Independent thesis Advanced level (degree of Master (Two Years)), 20 credits / 30 HE credits
In the last years Hadoop has been used as a standard backend for big data applications. Its most known application MapReduce provides a powerful parallel programming paradigm. Big companies, storing petabytes of data, like Facebook and Yahoo deployed their own Hadoop distribution for data analytics, interactive services etc. Nevertheless MapReduce’s simplicity in its map stage always leads to a full data scan of the input data and thus potentially wastes resources.

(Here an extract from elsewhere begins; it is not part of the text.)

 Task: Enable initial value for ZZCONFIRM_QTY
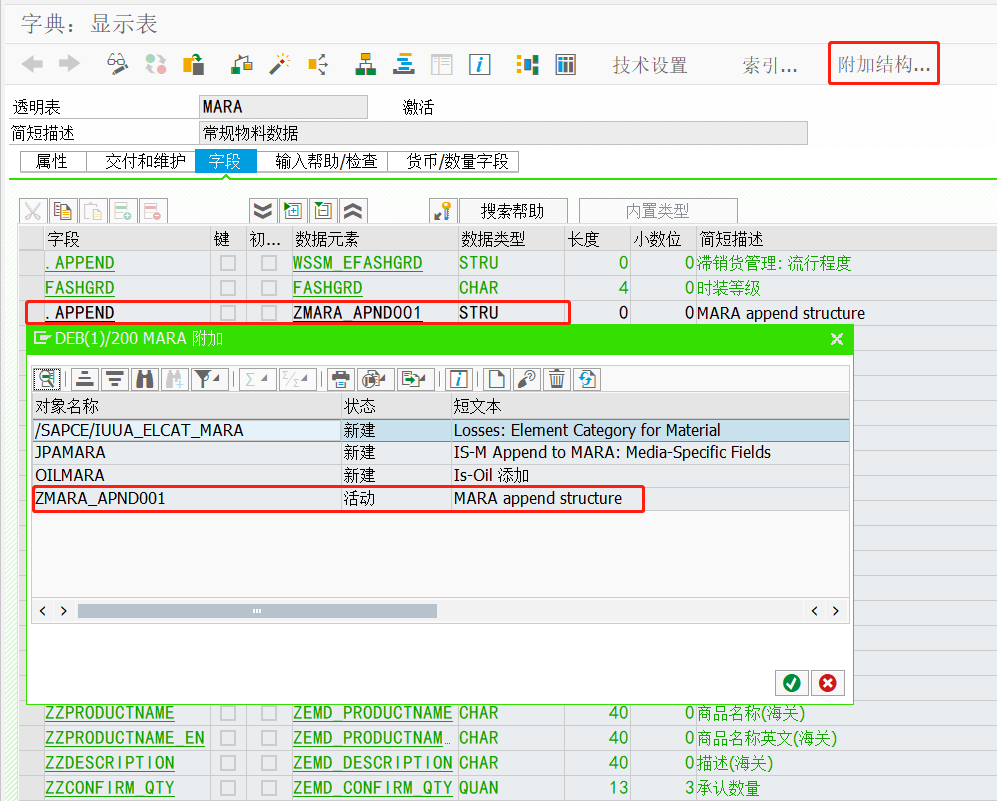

Recently new sources of big data, e.g. the 4k video format or genomic data, have appeared. Genomic data in its raw file format (FastQ) can take up to hundreds of gigabytes per file. Simply using MapReduce for a population analysis would easily end up in a full data scan on terabytes of data. Obviously there is a need for more efficient ways of accessing the data by reducing the amount of data, considered for the computation. Already existing approaches introduce indexing structures into their respective Hadoop distribution. While some of them are specifically made for certain data structures, e.g. key-value pairs, others strongly depend on the existence of a MapReduce framework. To overcome these problems we integrated an indexing structure into Hadoop’s file system, the Hadoop Distributed File System (HDFS), working independently of MapReduce. This structure supports the definition of own input formats and individual indexing strategies. The building process of an index is integrated into the file writing processes and is independent of software, working in higher layers of Hadoop. As a proof-of-concept though MapReduce has been given the possibility to make use of these indexing structures by simply adding a new parameter to its job definition. A prototype and its evaluation will show the advantages of using those structures with genomic data (FastQ and SAM files) as a use case.
2014. , 67 p.